Cet aveuglement permit à l’intelligentsia de Harlem de se délecter de ses propres mythes avant-gardistes, en employant la supposée universalité des « droits de l’homme » français pour dénoncer le racisme états-unien. La solidarité noire transnationale est alors troquée contre un certain crédit national, un genre d’antiracisme dans un seul pays. Dans cette configuration, la notion même de Paris noir* est paradoxale en ce qu’elle représente l’élision de la culture noire française sous toutes ses formes, celle des travailleuses et travailleurs, artistes, étudiantes et étudiants africains et antillais francophones, ou celle des traditions d’expression et de lutte des populations des colonies françaises elles-mêmes.

Ce qui est rarement admis dans les appréciations qui voient le mouvement du New Negro comme un échec — en ce qu’il fut myope, élitiste et insuffisamment radical — est le degré auquel les paradoxes du Paris noir sont en fait constitutifs de l’expression moderne noire en général, modelée dans une mesure significative par ce que Kenneth Warren a appelé les « inévitables malentendus » du discours diasporique. Les tentatives d’articuler « le problème de la race comme problème mondial », pour reprendre la phrase de Locke, — entretenir les liens entre populations afrodescendantes afin d’organiser « les peuples les plus sombres du monde » au-delà des limites des États-nations et des langues — sont nécessairement déformées par ces mêmes limites. À savoir que le plan international est d’accès inégal pour des sujets qui ont des relations historiques différentes à la nation, par exemple dans la collaboration entre un citoyen américain marqué par un contexte d’exclusion raciste violente, de privation de droits, de ségrégation d’une population minoritaire, et un citoyen français ouest-africain venu d’un contexte de colonialisme, d’assujettissement après l’invasion d’une population majoritaire, de structures eurocentriques de privilège et de mobilité. Ainsi, si les cultures de l’internationalisme noir sont façonnées par les impératifs de ce qu’Edward Said a appelé des « internationalisations antagonistes » (des tentatives d’organiser des alliances pour défier les discours dominants de l’universalisme occidental), ces cultures sont tout aussi « antagonistes » à elles-mêmes, soulignant les différences et les désaccords parmi les populations noires dans nombre de registres.

Une autre manière de dire cela est de remarquer que les cultures de l’internationalisme noir ne peuvent se percevoir qu’en traduction.
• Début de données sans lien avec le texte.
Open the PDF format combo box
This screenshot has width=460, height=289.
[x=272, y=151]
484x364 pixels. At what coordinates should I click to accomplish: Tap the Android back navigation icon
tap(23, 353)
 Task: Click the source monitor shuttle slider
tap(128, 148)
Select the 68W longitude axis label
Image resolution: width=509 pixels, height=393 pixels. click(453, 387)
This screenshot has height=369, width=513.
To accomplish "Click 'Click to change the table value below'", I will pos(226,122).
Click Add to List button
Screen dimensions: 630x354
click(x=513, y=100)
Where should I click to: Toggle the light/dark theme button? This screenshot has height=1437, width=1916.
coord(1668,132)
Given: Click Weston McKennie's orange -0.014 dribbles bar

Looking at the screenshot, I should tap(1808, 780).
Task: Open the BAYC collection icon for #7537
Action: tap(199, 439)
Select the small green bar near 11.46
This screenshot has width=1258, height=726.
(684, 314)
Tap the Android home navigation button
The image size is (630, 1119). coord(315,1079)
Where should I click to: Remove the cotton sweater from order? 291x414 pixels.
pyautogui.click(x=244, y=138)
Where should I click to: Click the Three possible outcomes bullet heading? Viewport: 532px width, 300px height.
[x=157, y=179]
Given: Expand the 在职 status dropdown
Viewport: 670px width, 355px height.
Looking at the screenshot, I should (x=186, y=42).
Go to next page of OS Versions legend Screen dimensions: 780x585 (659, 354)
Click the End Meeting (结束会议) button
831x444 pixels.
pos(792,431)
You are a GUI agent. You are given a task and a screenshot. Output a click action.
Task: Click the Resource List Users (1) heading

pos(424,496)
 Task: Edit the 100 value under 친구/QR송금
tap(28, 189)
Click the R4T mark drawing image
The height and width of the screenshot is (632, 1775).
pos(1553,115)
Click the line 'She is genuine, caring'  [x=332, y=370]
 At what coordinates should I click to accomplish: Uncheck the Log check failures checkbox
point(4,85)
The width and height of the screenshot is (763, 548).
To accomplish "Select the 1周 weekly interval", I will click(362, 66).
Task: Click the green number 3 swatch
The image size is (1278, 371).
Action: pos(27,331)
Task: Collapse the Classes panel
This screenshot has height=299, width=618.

On ne peut s’emparer de la question de la « diaspora » sans prendre en compte le fait que la grande majorité des peuples afrodescendants ne parle pas l’anglais, ni ne le lit. J’ai tracé le contour de quelques-unes des raisons pour lesquelles il y a du sens à situer cette question en particulier au travers des dialogues et des rencontres facilités dans la métropole française entre les deux guerres mondiales ; si, comme je l’avance, cet espace est privilégié et richement varié, cela ne se limite aucunement au prisme de l’échange linguistique. Plus largement, on se doit d’approcher un tel projet en s’occupant des manières par lesquelles les discours de l’internationalisme voyagent, sont traduits, disséminés, reformulés et débattus dans des contextes transnationaux marqués par la différence.

Traduit de l’anglais par Jean-Baptiste Naudy et Grégory Pierrot.